The main battle was expected to be between candidates backed by Mr Khan, whose PTI won the last national election, and the PML-N of Mr Sharif.
Mr Khan believes the powerful military is behind a crackdown to allegedly hound his party out of existence, while analysts and opponents say Mr Sharif is being backed by the generals.
The military has dominated the nuclear-armed country either directly or indirectly in its 76 years of independence but for several years it has maintained it does not interfere in politics.
Rival parties were claiming victory in some of the contests before the official results came in.
Mr Sharif dismissed talk of an unclear result.
"Don't talk about a coalition government.

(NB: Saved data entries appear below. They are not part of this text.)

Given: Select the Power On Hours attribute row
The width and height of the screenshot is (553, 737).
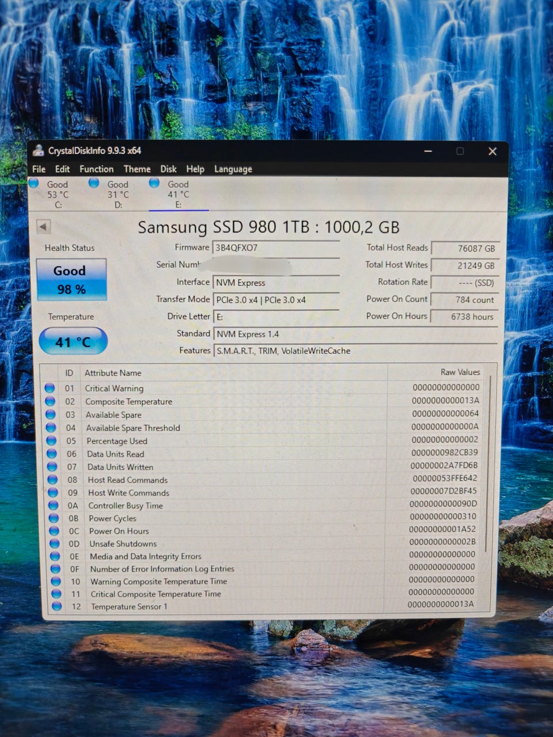Looking at the screenshot, I should coord(265,530).
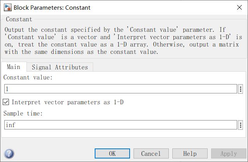Screen dimensions: 248x162
Task: Click the 'Interpret vector parameters as 1-D' label text
Action: pyautogui.click(x=68, y=102)
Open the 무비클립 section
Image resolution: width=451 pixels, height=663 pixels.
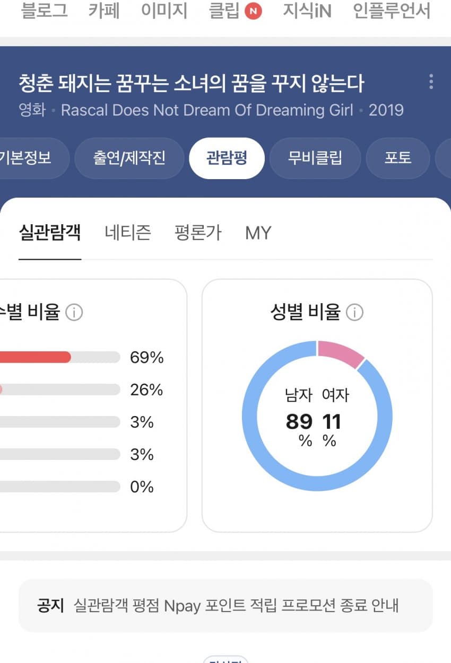pyautogui.click(x=315, y=158)
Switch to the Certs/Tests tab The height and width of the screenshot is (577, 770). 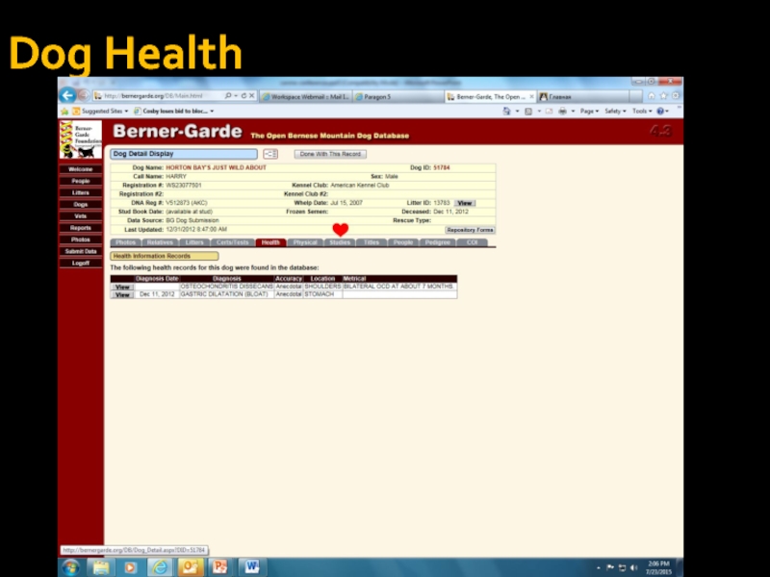(x=233, y=242)
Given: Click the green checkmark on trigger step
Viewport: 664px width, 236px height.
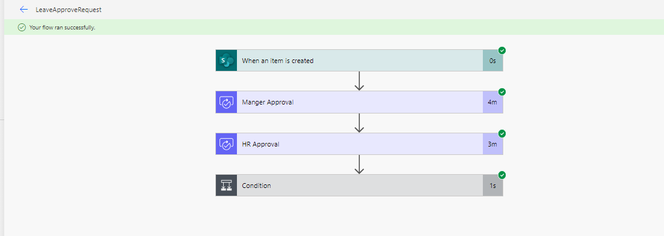Looking at the screenshot, I should point(502,50).
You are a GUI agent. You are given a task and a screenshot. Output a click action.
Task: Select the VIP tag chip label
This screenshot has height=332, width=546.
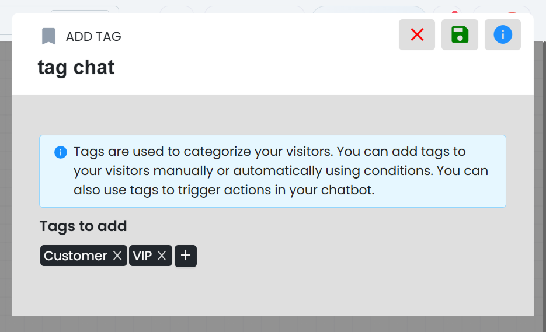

It is very important for a government to get a clear majority... It should not be relying on others," he said after casting his vote in the eastern city of Lahore.
If the election does not result in a clear majority for anyone, as analysts are predicting, tackling multiple challenges will be tricky - foremost being seeking a new bailout programme from the International Monetary Fund (IMF) after the current arrangement expires in three weeks.
"The deciding factor is which side the powerful military and its security agencies are on," said Abbas Nasir, a columnist, commenting on the likelihood that no party would emerge as a clear winner. "Only a huge turnout in favour of (Khan's) PTI can change its fortunes."
He added: "Economic challenges are so serious, grave, and the solutions so very painful that I am unsure how anyone who comes to power will steady the ship."
Thousands of troops were deployed on the streets and at polling stations across the country for the voting on Thursday. Borders with Iran and Afghanistan were temporarily closed as security was stepped up.
Despite the heightened security, 12 people, including two children, were killed in 51 bomb blasts, grenade attacks and shootings by militants, mostly in the western provinces, the military said in a statement.
"Despite a few isolated incidents, the overall situation remained under control, demonstrating the effectiveness of our security measures," saidd caretaker Interior Minister Gohar Ejaz.
Washington was concerned about "steps that were taken to restrict freedom of expression, specifically around internet and cellphone use," said State Department deputy spokesperson Vedant Patel.
The US strongly condemned election-related violence both in the run-up to the polls and on election day, Patel added.
United Nations Secretary-General Antonio Guterres also expressed concern about the violence and the suspension of mobile communications services, his spokesperson said.
Amnesty International called the suspension of mobile services "a blunt attack on the rights to freedom of expression and peaceful assembly".